- Texte à lire
□ □ □ □

Relativement à la troisième caractéristique – l’identification des directeurs et des rédacteurs avec la cause ouvrière –, il faut souligner l’important élargissement important de la définition de la presse ouvrière. À la différence de Mauricio Archila[20], Luz Ángela Nuñez préfère une définition plus ample de la « presse ouvrière », parce que, dit-elle, les ouvriers n’étaient absolument pas les agents externes aux journaux qu’ils sont pour Archila, mais participaient bien plutôt et de manière fondamentale à la rédaction et à la distribution. Aux journaux « participaient des ouvriers, des artisans et des travailleurs en voie de prolétarisation, et les publications, généralement, se trouvaient liées aux partis, syndicats ou associations populaires »[21]. Sans compter que ceux qui écrivaient dans la presse s’identifiaient à son appellation « et cherchaient à diffuser son idéologie et à dénoncer la situation d’exploitation des travailleurs ou des secteurs populaires en général »[22].

Laissons à présent ce premier registre de la politique de l’esthétique, et tentons de dévoiler ce qui est en jeu dans la question de l’irruption de cette nouvelle subjectivité.

II. Une nouvelle subjectivité : sociabilité et la culture de la parole écrite

Dans « Les paradoxes de l’art politique »[23], à propos de Juno Ludovisi de Schiller ou du torse démembré de Belvédère, Rancière développe ce qu’il appelle « une autre histoire des membres et des regards se déroulant sur une scène différente »[24]. Avec ces mots, le philosophe introduit l’expérience suivante : pendant la révolution française, un journal ouvrier révolutionnaire publie la description de la journée de travail d’un menuisier en train de plancher une habitation pour le compte de son patron et du propriétaire. Ce que Rancière relève dans cette description, c’est « la disjonction entre l’activité des bras et du regard qui soustrait le menuisier à cette double dépendance »[25]. Ainsi du prolétaire, Gauny :

En se croyant dans sa maison, alors qu’il n’avait pas encore terminé l’habitation qu’il était en train de plancher, il apprécia la disposition du lieu ; si la fenêtre donne sur un jardin ou domine un horizon pittoresque, pour un moment, il détend ses bras et médite à la perspective spacieuse pour jouir d’elle davantage que les propriétaires des habitations voisines[26].

Le regard de Gauny, qui suspend l’activité, qui se sépare de ses bras et ruine les tâches assignées, configure une scène de dissensus ou insère une brèche entre deux régimes de sensorialité : un régime policier (qui distribue hiérarchiquement les lieux et les fonctions constituant « l’être ouvrier » de ces individus) et un espace autre, fruit du regard et de l’imagination de Gauny (qui efface et redessine l’affirmation selon laquelle « le travail n’attend pas »). Pour ce grand personnage « le travail, si, attend », et le travail attend parce qu’au milieu de ses tâches, il peut donner lieu à la possibilité de se perdre dans son activité ou à la possibilité de « rêver ». La brèche, toutefois, ne se contente pas de rompre avec la division entre des ouvriers qui se trouveraient soumis à la nécessité du travail et ces prolétaires qui, eux, disposeraient de la liberté du regard. La brèche, c’est aussi la configuration d’un nouveau corps qui s’est désidentifié d’une certaine identité, c’est-à-dire, d’un corps qui a cessé d’agir à l’intérieur des limites du partage du sensible pour donner naissance à une subjectivité nouvelle[27].

□ □ □ □

- Entrées extraites
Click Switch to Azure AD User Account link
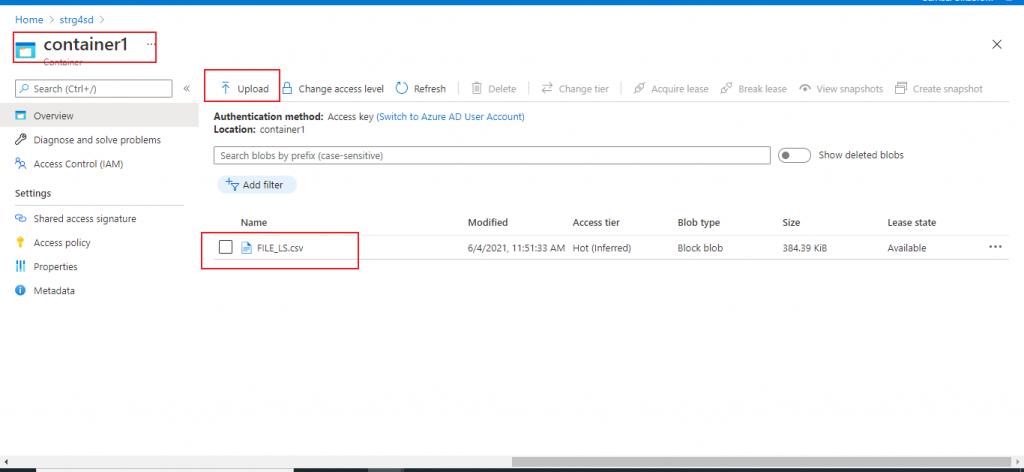Viewport: 1024px width, 472px height. tap(450, 117)
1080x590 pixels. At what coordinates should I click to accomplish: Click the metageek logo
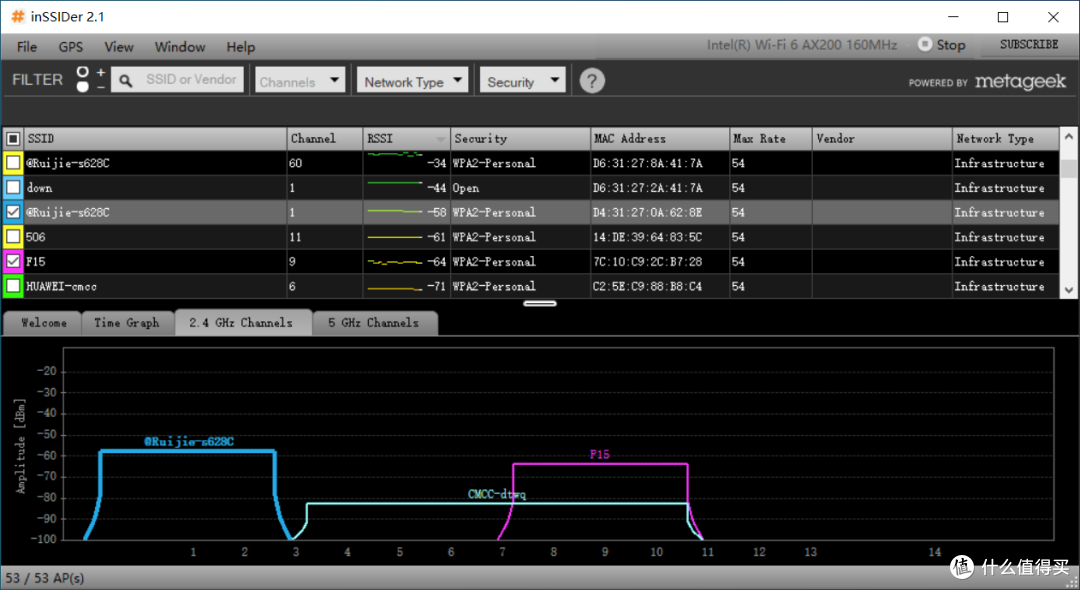click(x=1020, y=82)
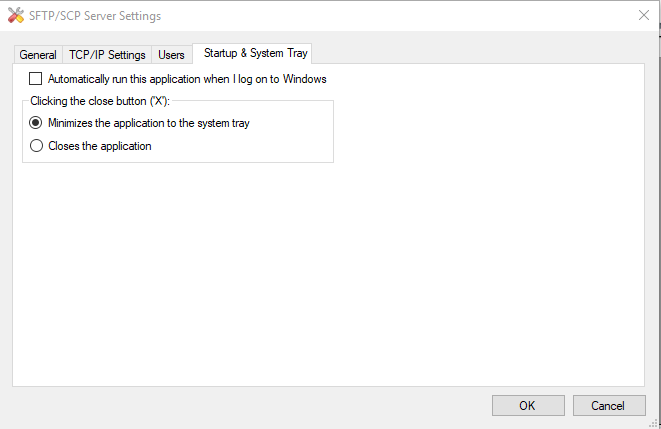661x429 pixels.
Task: Click the 'Closes the application' label text
Action: pyautogui.click(x=100, y=145)
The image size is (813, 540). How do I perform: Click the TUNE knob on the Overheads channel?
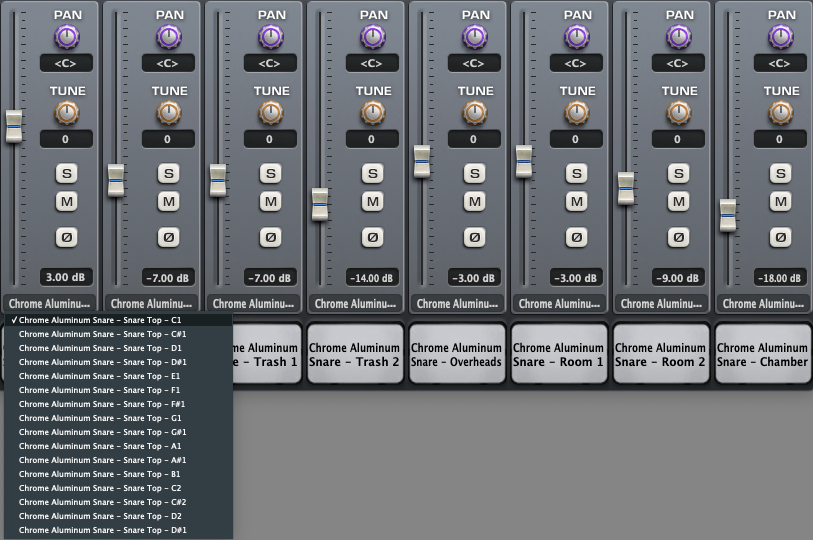(x=474, y=112)
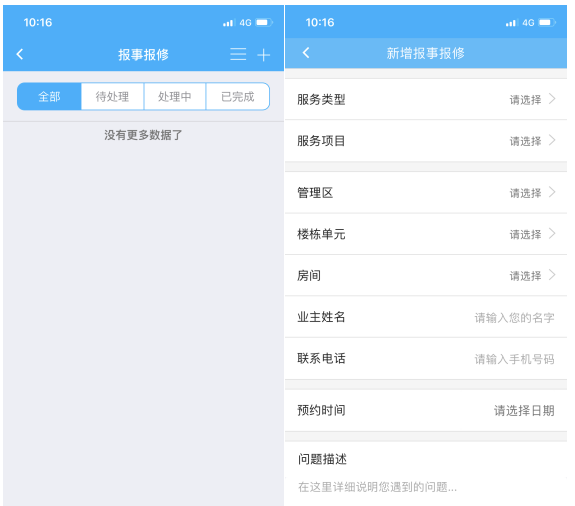Image resolution: width=575 pixels, height=506 pixels.
Task: Tap signal bars on right phone status bar
Action: 510,23
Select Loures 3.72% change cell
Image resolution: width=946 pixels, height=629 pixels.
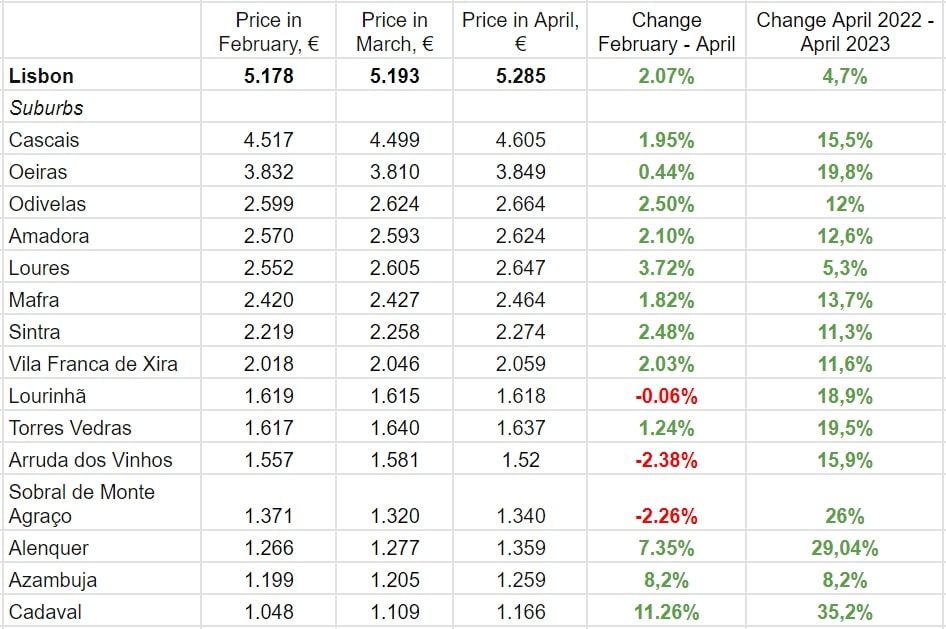click(666, 268)
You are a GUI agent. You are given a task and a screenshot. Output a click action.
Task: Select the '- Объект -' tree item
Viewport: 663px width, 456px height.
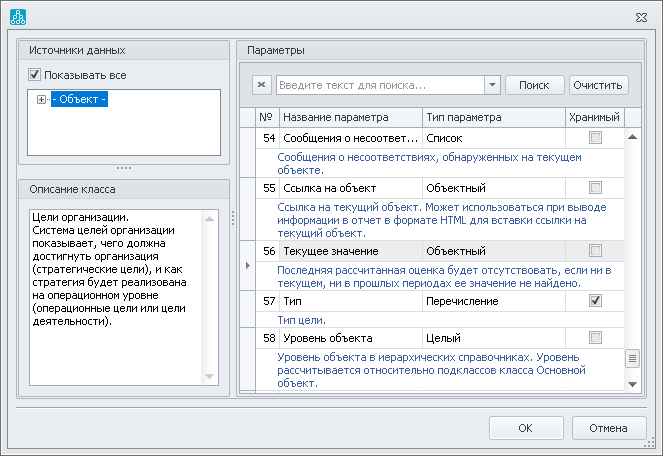(x=80, y=99)
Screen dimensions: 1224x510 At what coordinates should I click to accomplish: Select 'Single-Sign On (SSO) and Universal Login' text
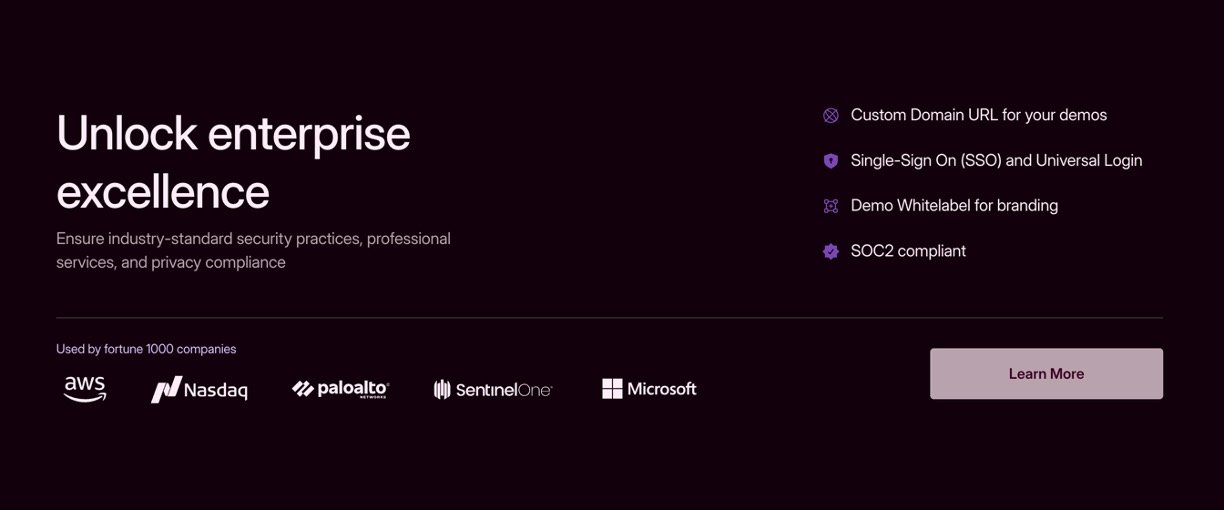[996, 160]
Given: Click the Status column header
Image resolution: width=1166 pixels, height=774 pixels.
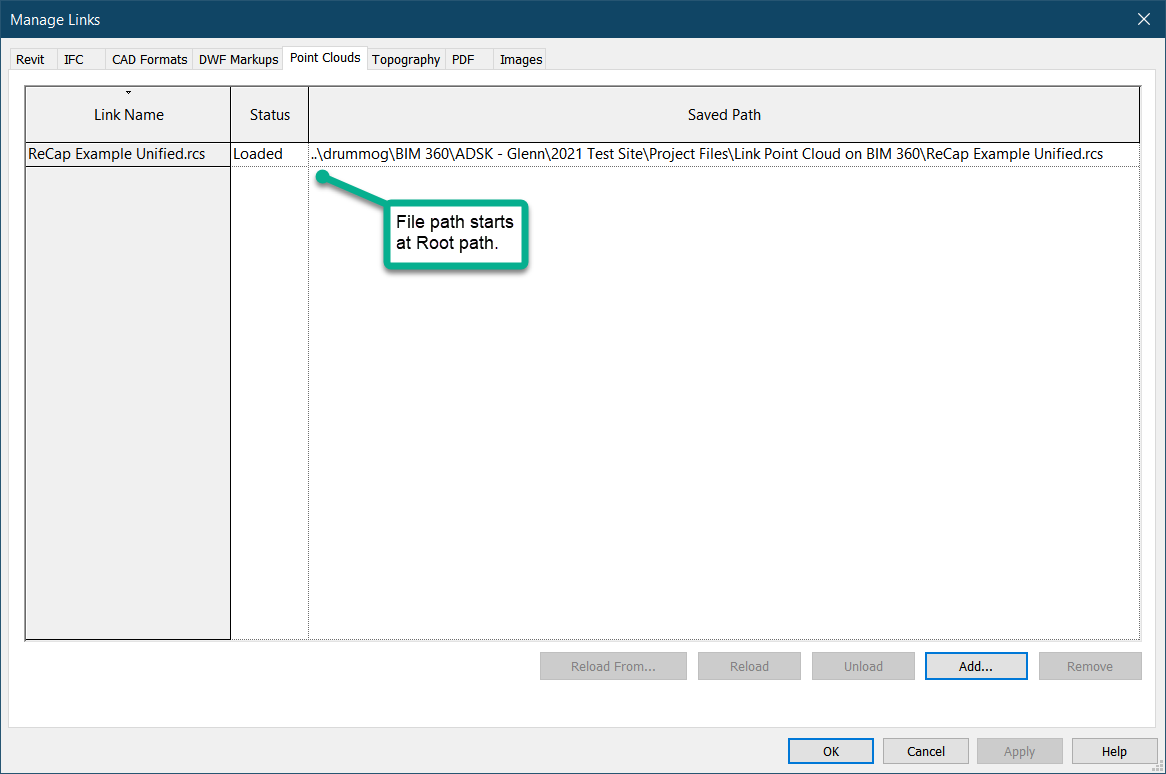Looking at the screenshot, I should 269,115.
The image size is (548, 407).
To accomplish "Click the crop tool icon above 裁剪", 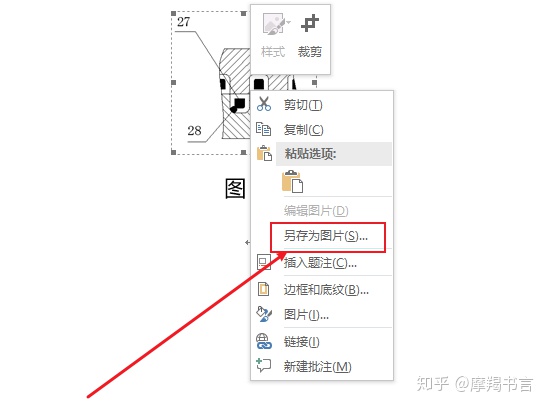I will [310, 23].
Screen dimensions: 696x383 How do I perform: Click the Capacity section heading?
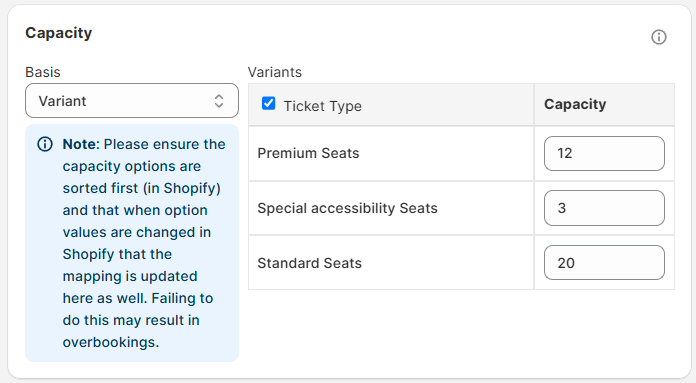(x=59, y=33)
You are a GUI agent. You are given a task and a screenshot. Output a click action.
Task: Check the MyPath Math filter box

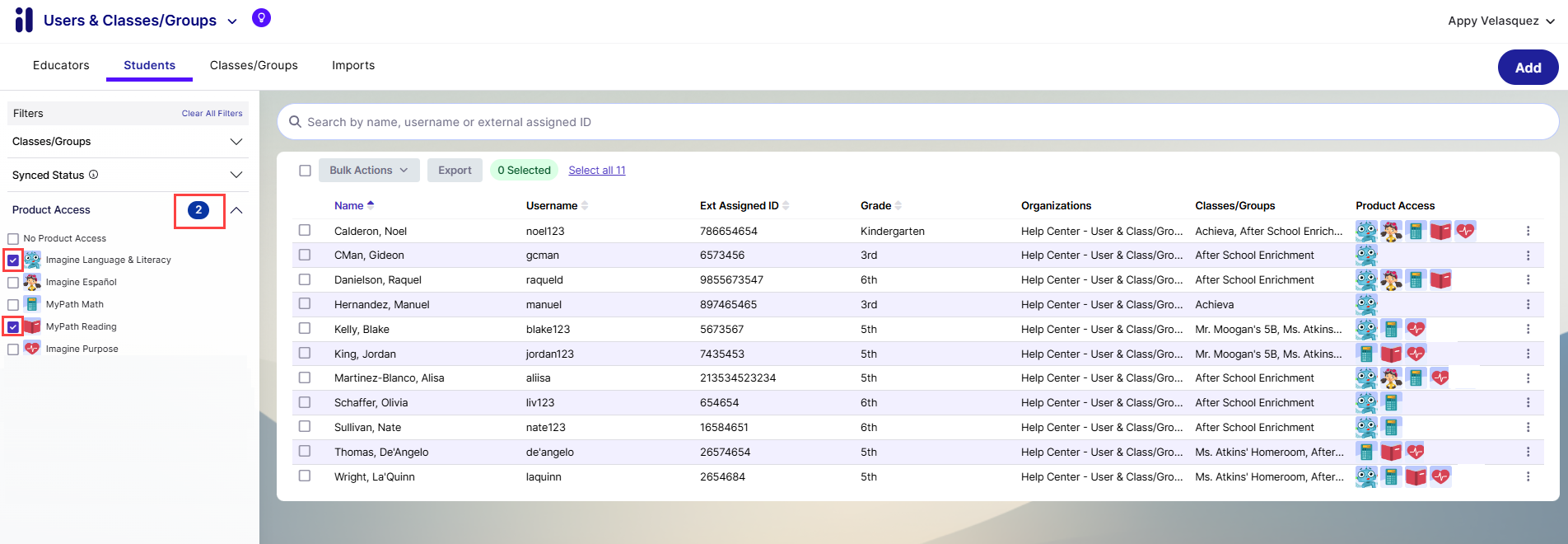pyautogui.click(x=13, y=305)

□ □ □ □

- Consignes
A - Répondez aux questions suivantes à partir du texte à lire.
(i) Selon Luz Ángela Nuñez, à quelles deux activités des journaux les ouvriers participaient-ils de manière fondamentale ?
(ii) À quels types d'organisations les publications se trouvaient-elles généralement liées ?
(iii) Quel travail le menuisier décrit par le journal ouvrier révolutionnaire est-il en train d'effectuer ?
B - D'après le texte à lire, pourquoi Luz Ángela Nuñez préfère-t-elle une définition plus ample de la « presse ouvrière » que celle de Mauricio Archila ? Répondez en une à trois phrases.
C - Poursuivez le texte sur la presse ouvrière et le regard de Gauny en reprenant après sa dernière phrase.

- Réponses par consigne
A -
(i) Les ouvriers participaient à la rédaction et à la distribution des journaux.
(ii) Les publications étaient généralement liées aux partis, aux syndicats ou aux associations populaires.
(iii) Le menuisier est en train de plancher une habitation pour le compte de son patron et du propriétaire.

B - Pour Luz Ángela Nuñez, les ouvriers n'étaient pas des agents externes aux journaux, comme ils le sont pour Archila. Ils participaient au contraire de manière fondamentale à leur rédaction et à leur distribution.

C -
Quand Rancière, en introduisant l’expérience de Gauny, se réfère à une « autre histoire » ou à une « autre scène », il s’agit pour lui, selon nous, de penser un autre registre de la politique de l’esthétique : un registre nouveau qui n’est pas totalement séparé du régime esthétique de l’art, mais lui est néanmoins distinct dans la mesure où s’il s’agit d’une désidentification, ce n’est pas tant vis-à-vis du régime représentatif de l’art, mais d’une identité assignée. C’est l’apparition d’une nouvelle subjectivité à partir de laquelle les ouvriers passent les limites de leurs travaux « propres », assignés par un régime policier et consensuel. Autrement dit, si dans les deux cas, il y a une politique de l’esthétique, au sens où sa figuration rend possible de nouvelles formes de circulation, d’exposition du visible, et de production d’affectes, interrompant l’ordre donnée du sensible et déterminant, ce faisant, des capacités inédites, en un autre sens, plus large, la brèche qu’ouvre cette scène construit une nouvelle corporalité qui s’exprime en une expérience éthique de subjectivation. En ce second sens, ce nouveau registre de la politique de l’esthétique se distingue de celui de l’esthétique de l’art là où il met l’accent sur des scènes dissensuelles de désidentification et des pratiques sur soi des prolétaires français de 1830. Développons cette question et tentons de l’élargir en revenant à la scène du début de ce texte.

Mentionnons pour le moins trois chemins à suivre pour penser l’irruption d’une nouvelle subjectivité concomitante à l’apparition de la presse ouvrière et populaire en Colombie au début du 20ème siècle. En premier lieu, cette presse se configure autour de nouvelles formes de sociabilité politique populaire à la croisée de divers espaces à la fois formels et informels. Deuxièmement, la presse écrite acquiert un caractère primordial du fait de ce que nous appellerons un certain processus de subjectivation que nous approfondirons à la lumière de quelques épisodes de la vie et de l’écriture de Luis Carlos Tejada. Finalement, nous proposerons quelques réflexions au sujet des brèches que nous avons mentionnées – tant du régime esthétique de l’art que de la nouvelle subjectivité inhérente aux formes d’organisation sociale et politique –, et qui nous amèneront à poser la question de la subjectivation politique.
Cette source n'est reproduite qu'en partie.